Task goal:
Omit all pictures. Reproduce exactly the lines from the first line of the records below through the line with "Task: Close the Creating a new element dialog".

++++

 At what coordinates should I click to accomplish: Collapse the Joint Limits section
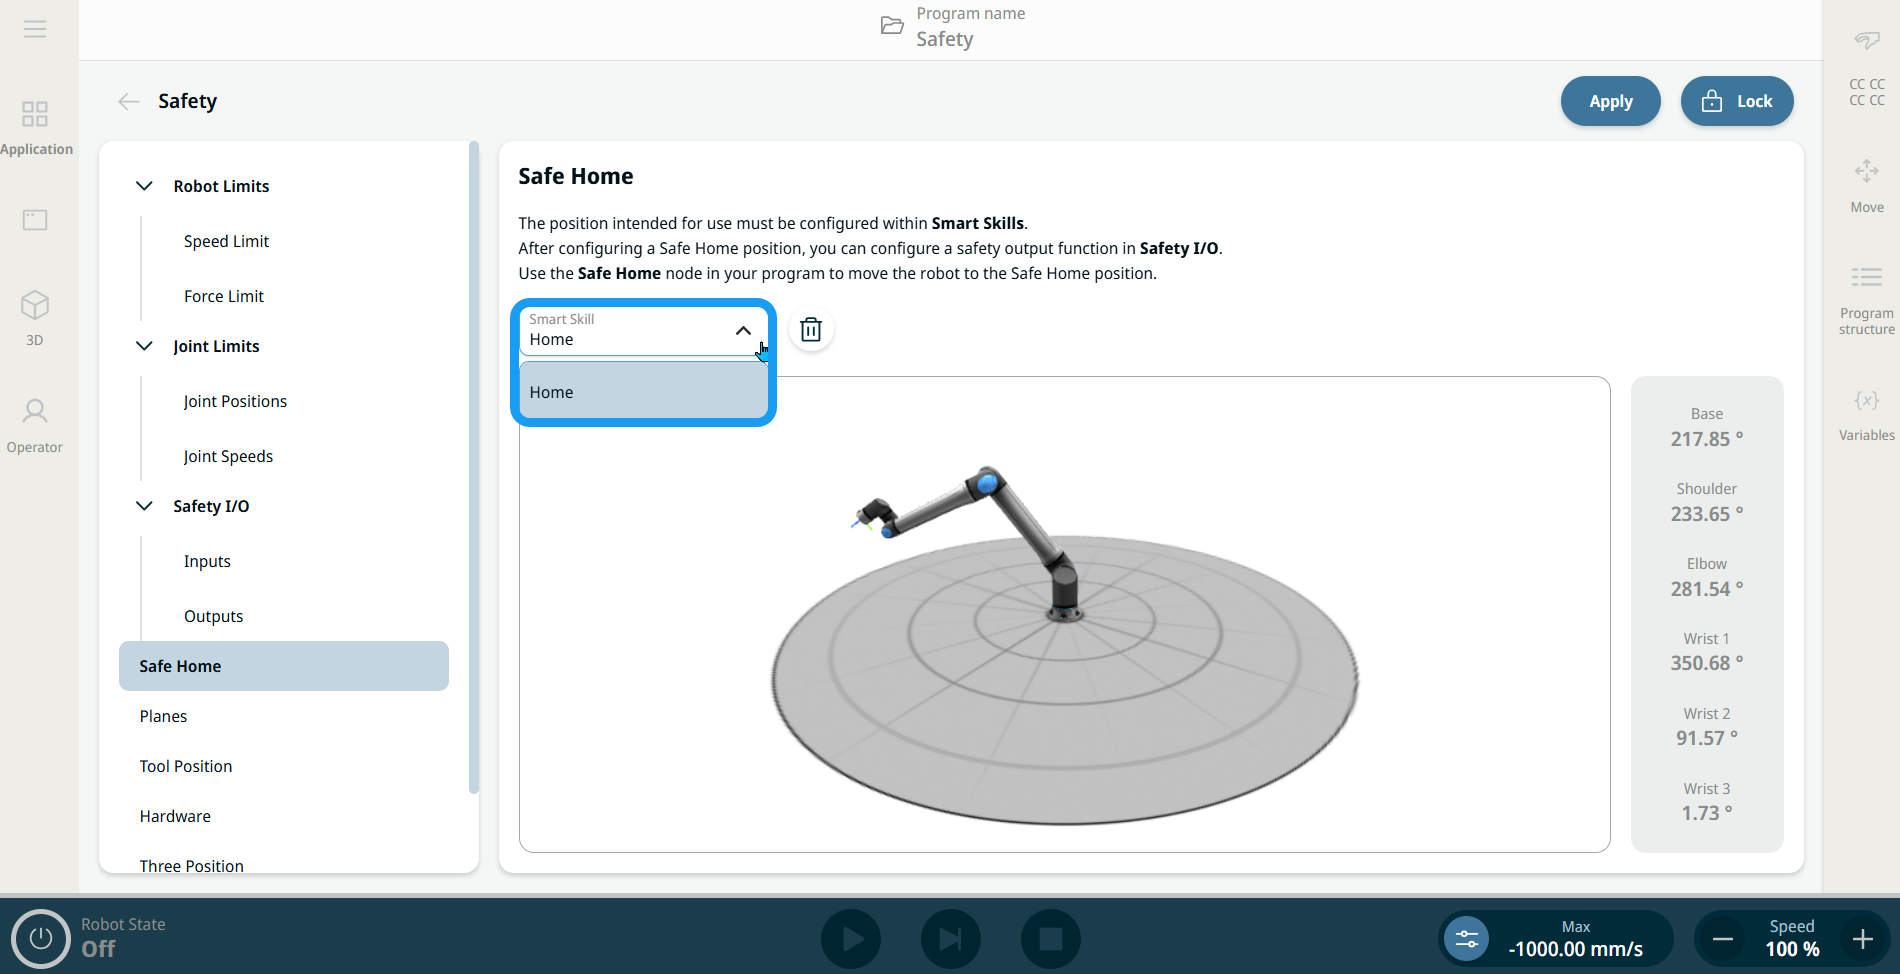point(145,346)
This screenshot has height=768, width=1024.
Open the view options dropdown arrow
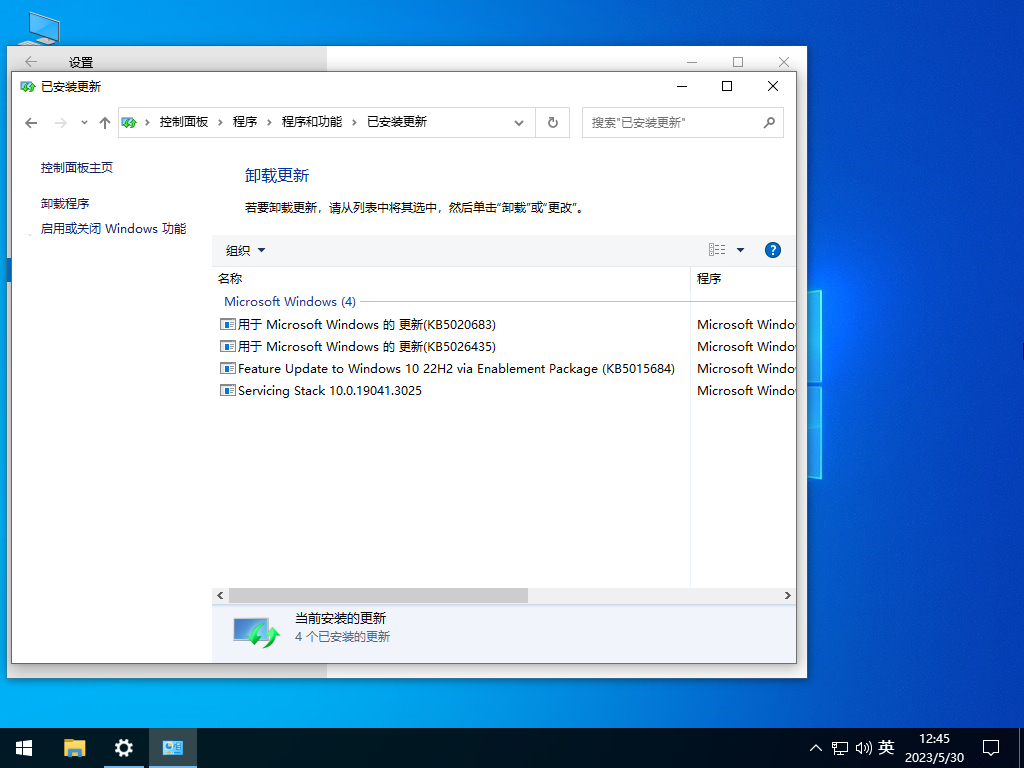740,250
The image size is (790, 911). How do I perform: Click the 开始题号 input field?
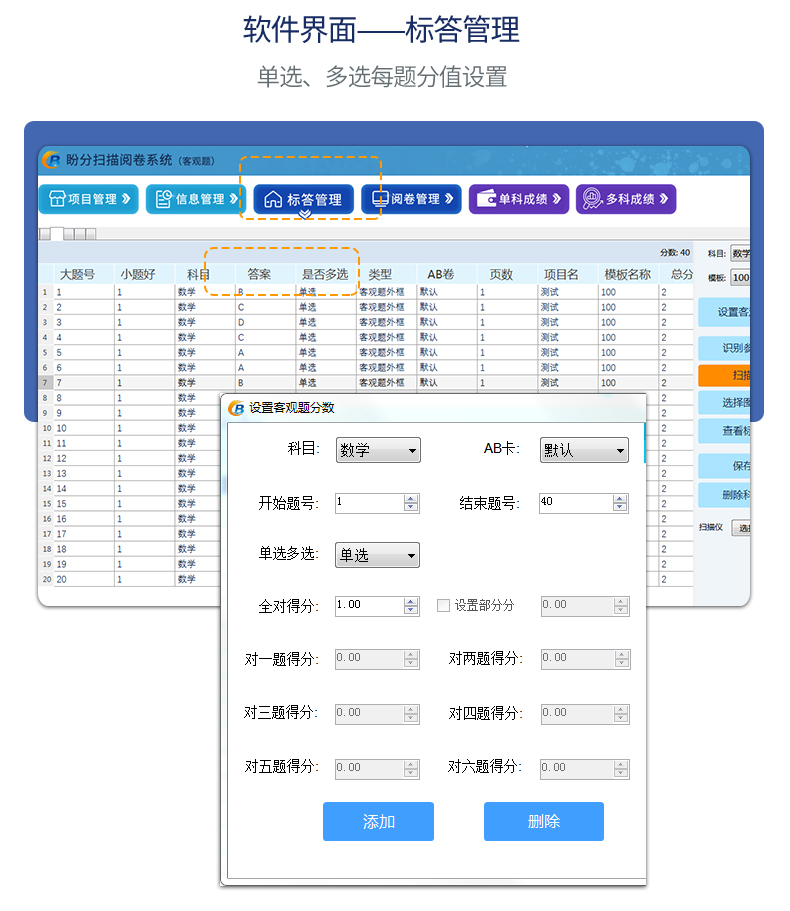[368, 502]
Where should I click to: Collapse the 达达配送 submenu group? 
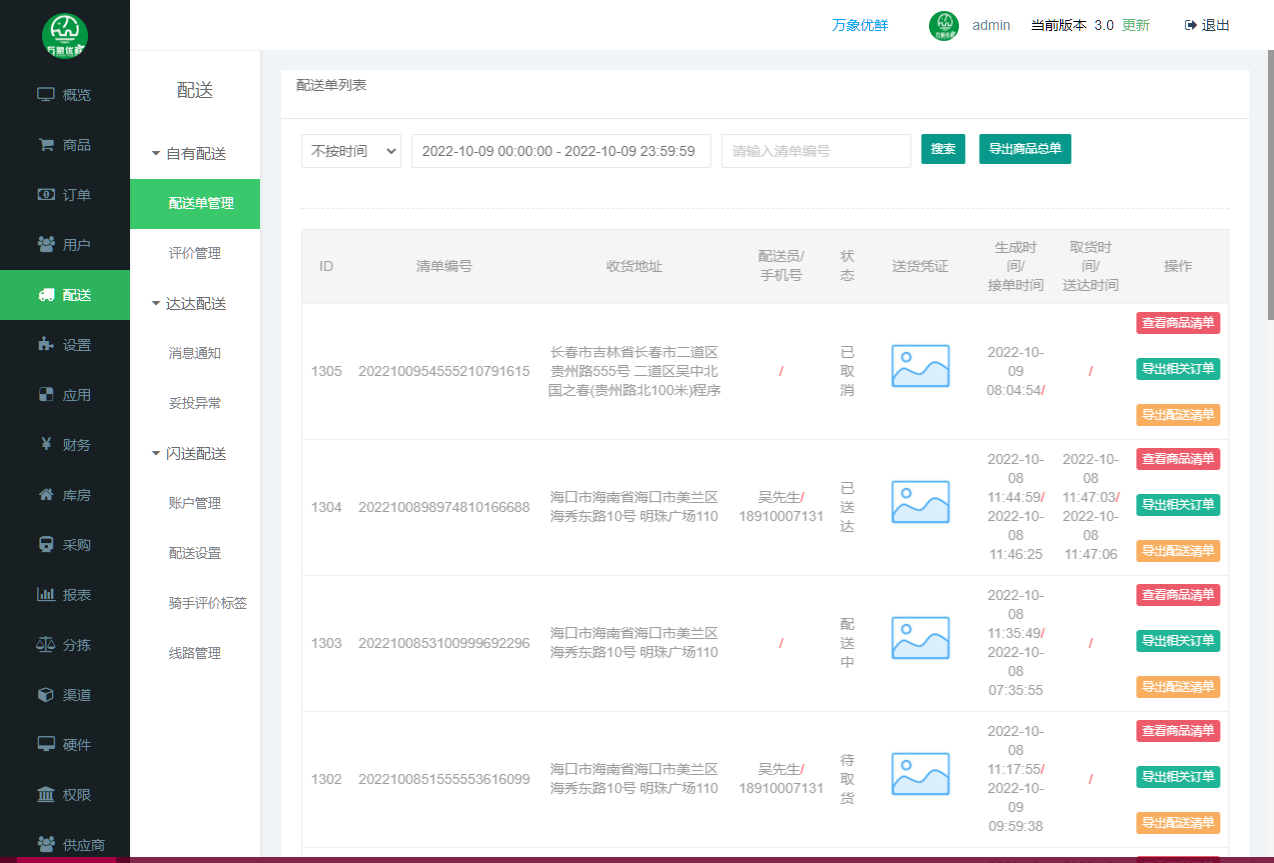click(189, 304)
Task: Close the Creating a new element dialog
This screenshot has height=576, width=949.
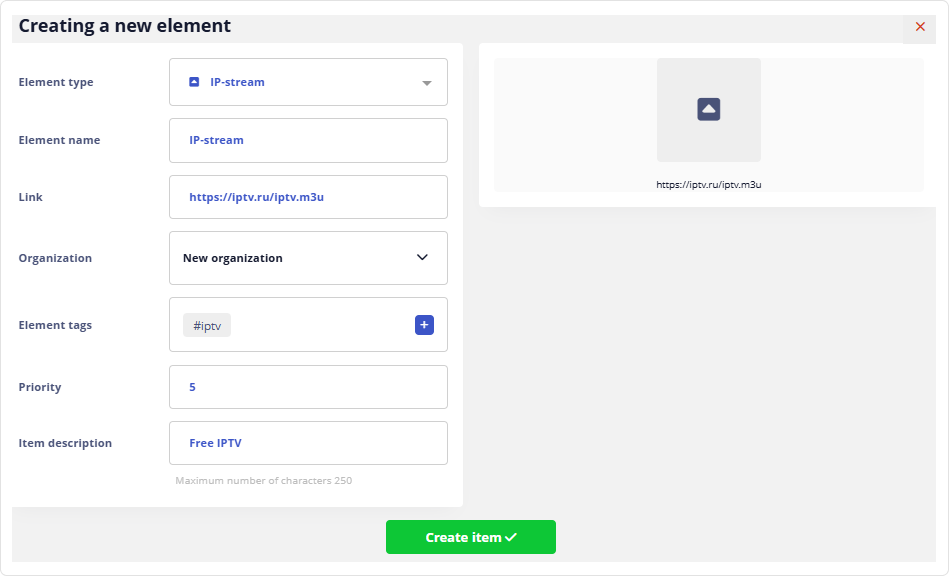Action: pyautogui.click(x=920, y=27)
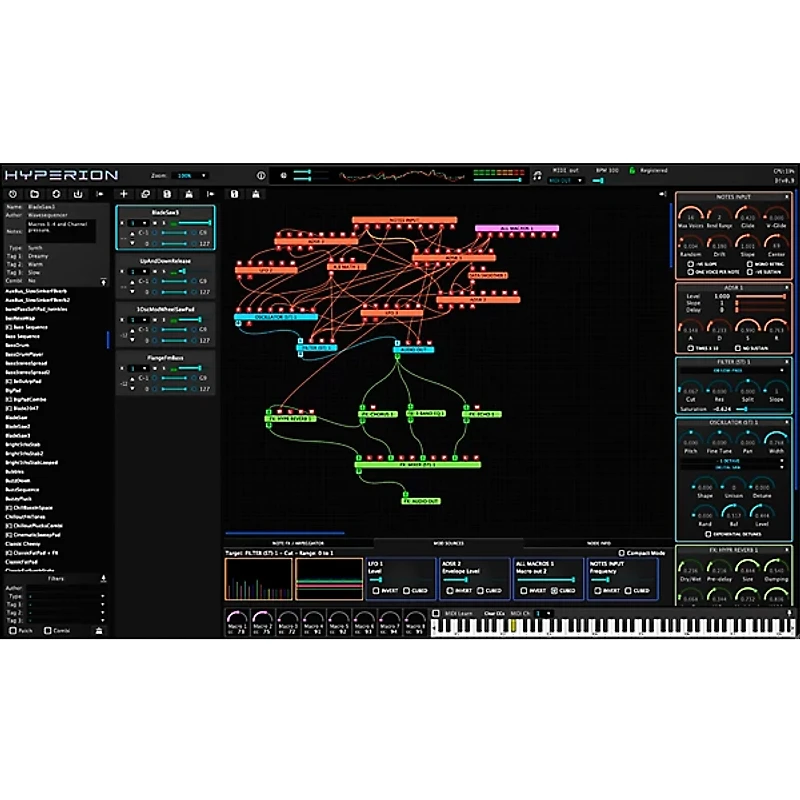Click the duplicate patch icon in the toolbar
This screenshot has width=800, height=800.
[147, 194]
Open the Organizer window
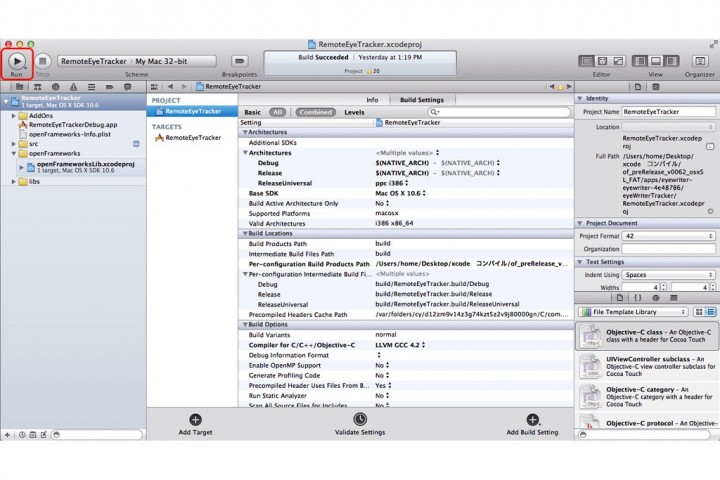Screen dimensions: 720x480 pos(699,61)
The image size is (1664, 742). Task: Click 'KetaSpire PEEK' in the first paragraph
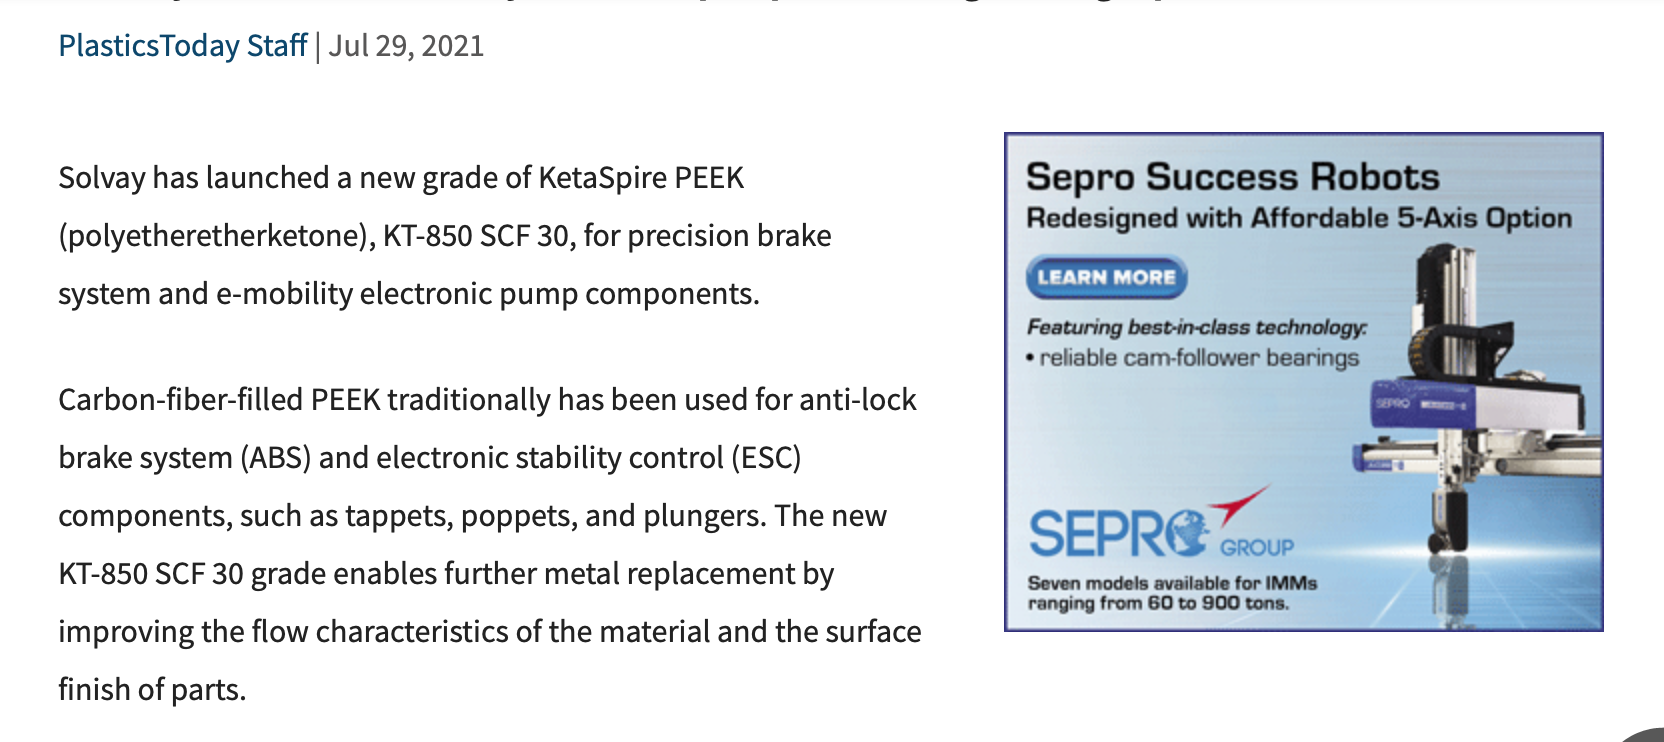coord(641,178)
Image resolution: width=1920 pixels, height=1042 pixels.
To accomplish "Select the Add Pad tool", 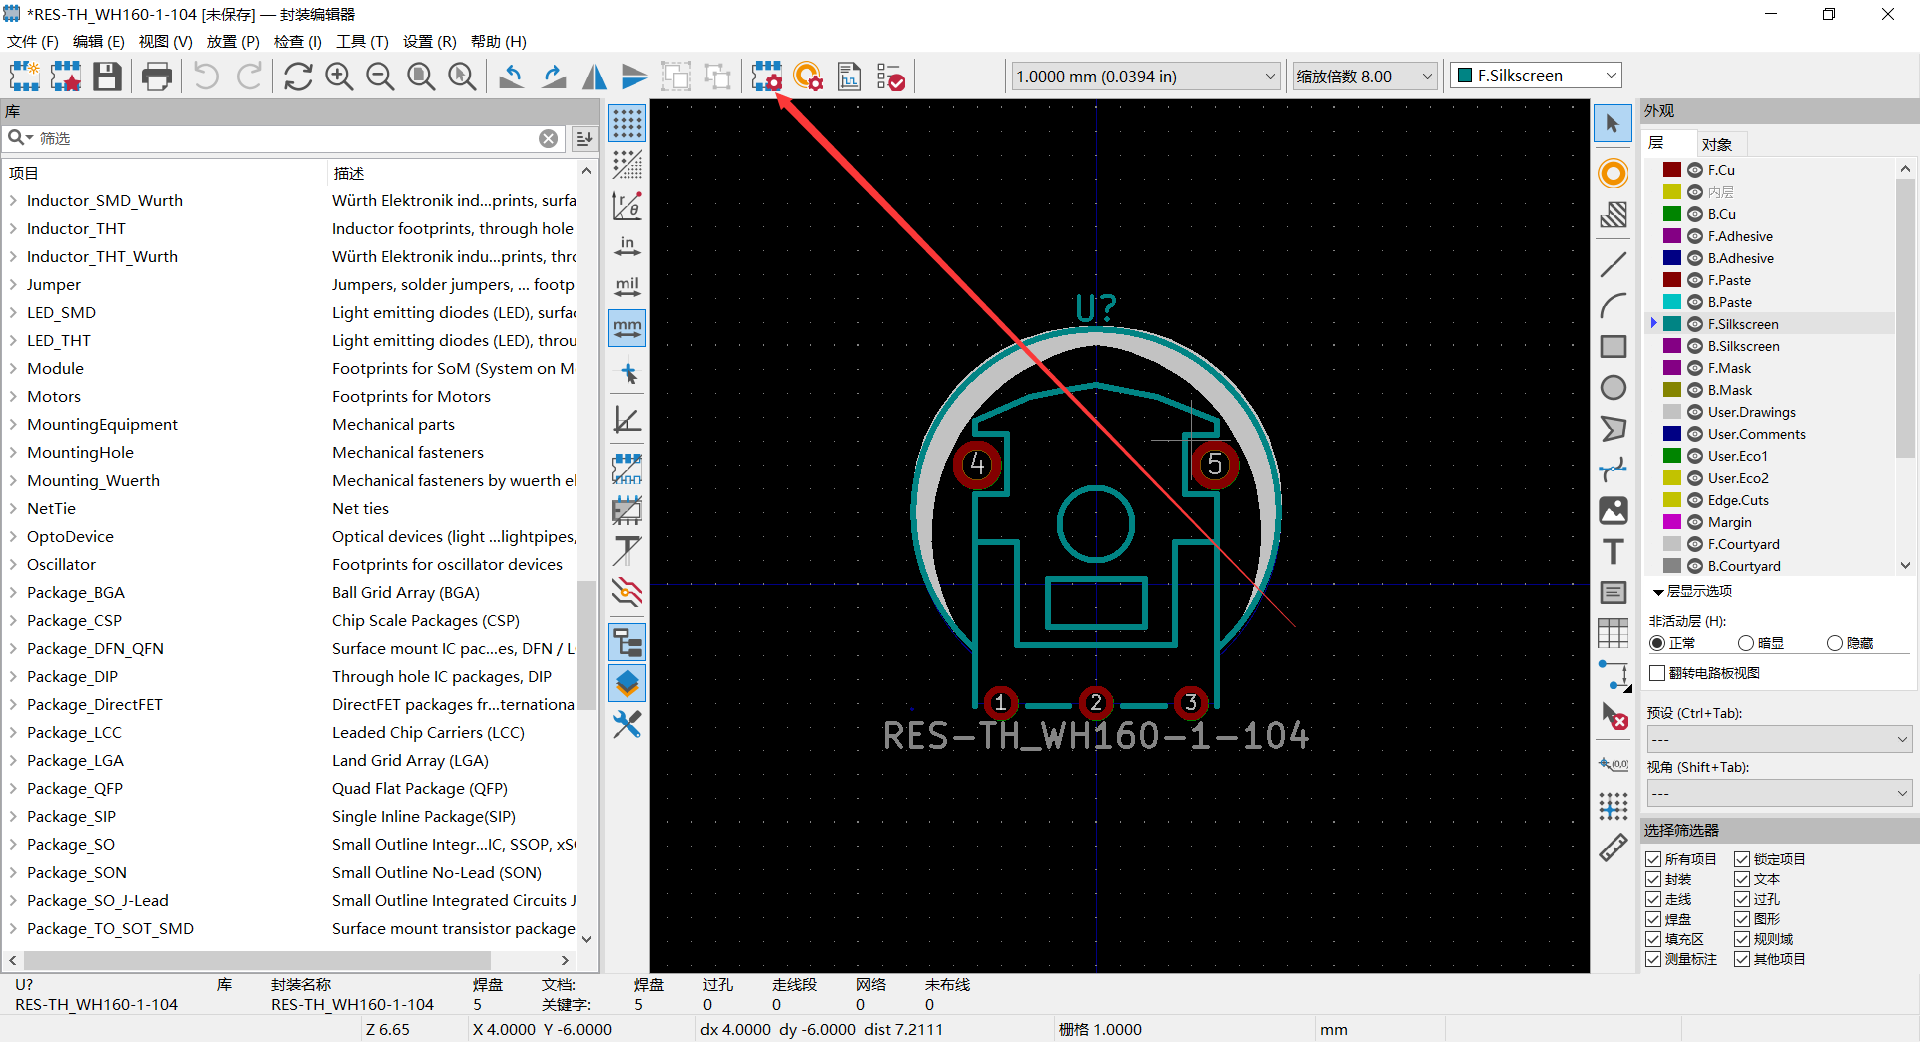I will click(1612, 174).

++++

Result of the exercise:
 At what coordinates should I click to accomplish: Collapse the Joint Limits section
point(145,346)
This screenshot has height=768, width=1024.
Open the view options dropdown arrow
740,250
The image size is (790, 911). How do I perform: Click the 开始题号 input field?
[368, 502]
Where should I click to: Collapse the 达达配送 submenu group? 
click(189, 304)
Task: Close the Creating a new element dialog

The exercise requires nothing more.